Personal information
- Nationality: British (Channel Islander)
- Born: 22 March 1981 (age 45) Jersey

Sport
- Sport: Lawn bowls
- Club: St Brelade BC

Achievements and titles
- Highest world ranking: 31 (December 2024)

Medal record
Representing Jersey
World Singles Champion of Champions
| Bronze medal – third place | 2008 Aberdeen | Women's Singles |
British Isles Bowls Championships
| Gold medal – first place | 2008 Belfast | Women's Singles |
| Gold medal – first place | 2013 Leamington Spa | Women's fours |
Atlantic Bowls Championships
| Gold medal – first place | 2007 Ayr | Women's Fours |
IIBC Championships
| Silver medal – second place | 2008 | Mixed Pairs |
| Silver medal – second place | 2014 | Women's Singles |
European Championships
| Silver medal – second place | 2024 Ayr | singles |
| Bronze medal – third place | 2024 Ayr | pairs |

= Lindsey Greechan =

Jersey bowls player

Lindsey Greechan is an international lawn bowls player from Jersey. She became the British singles champion after winning the British Isles Bowls Championships in 2008.

==Bowls career==
===Commonwealth Games===
Lindsey Greechan represented Jersey in lawn bowls at the 2014 Commonwealth Games. With Katie Nixon, the pair lost to Northern Ireland in the pairs bronze medal match 15–14. Had they won the match, they would have been Jersey's first medalists at the Commonwealth Games for 24 years.

===Other events===
She became the first bowls player from Jersey to win an IIBC Championships at any level in 2002, when she won the Junior Ladies title. She helped Jersey defeat England in a test series for the first time in 2004.

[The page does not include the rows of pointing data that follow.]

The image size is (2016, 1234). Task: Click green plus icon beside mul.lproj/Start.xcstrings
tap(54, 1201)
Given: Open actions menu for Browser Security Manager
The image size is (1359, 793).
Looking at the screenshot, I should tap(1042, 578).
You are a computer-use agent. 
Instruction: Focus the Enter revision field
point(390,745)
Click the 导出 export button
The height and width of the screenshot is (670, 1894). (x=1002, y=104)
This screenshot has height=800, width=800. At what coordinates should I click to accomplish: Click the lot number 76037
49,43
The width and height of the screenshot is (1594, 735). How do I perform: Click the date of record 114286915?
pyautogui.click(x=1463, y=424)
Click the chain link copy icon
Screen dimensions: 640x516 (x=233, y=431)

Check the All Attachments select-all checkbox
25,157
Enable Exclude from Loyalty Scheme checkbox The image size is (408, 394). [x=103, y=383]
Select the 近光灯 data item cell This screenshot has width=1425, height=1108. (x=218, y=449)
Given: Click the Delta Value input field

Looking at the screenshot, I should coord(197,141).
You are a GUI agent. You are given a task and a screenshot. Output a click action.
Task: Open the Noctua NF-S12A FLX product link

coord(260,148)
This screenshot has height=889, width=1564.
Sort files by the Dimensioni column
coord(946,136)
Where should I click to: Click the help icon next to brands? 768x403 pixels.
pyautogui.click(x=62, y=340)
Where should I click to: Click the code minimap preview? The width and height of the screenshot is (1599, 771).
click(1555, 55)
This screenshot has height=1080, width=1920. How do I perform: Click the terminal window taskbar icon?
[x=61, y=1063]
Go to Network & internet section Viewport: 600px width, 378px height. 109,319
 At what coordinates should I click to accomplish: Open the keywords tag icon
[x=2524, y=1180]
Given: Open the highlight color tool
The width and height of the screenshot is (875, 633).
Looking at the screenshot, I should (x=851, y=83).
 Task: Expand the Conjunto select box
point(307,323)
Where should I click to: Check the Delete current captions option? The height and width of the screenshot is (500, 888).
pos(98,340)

At the Atlantic Bowls Championships in 2007, Lindsey won gold with Jersey in the women's fours event. In 2008, she came away with a bronze medal at the women's World Singles Champion of Champions event.

Lindsey has won Jersey's women's outdoor Bowler of the Year three times, in 2008, 2010, and 2012. Her mother, Gina Le Long, father, Peter Le Long, and brother, Kevin Le Long, have all played or play bowls competitively as well at national and international level for Jersey.

Greechan won a silver medal in the women's singles and a bronze medal in the pairs with daughter Chloe Greechan, at the 2024 European Bowls Championships.

=== Family ===

Greechan is part of a successful bowls family that includes her husband Thomas and daughter Chloe.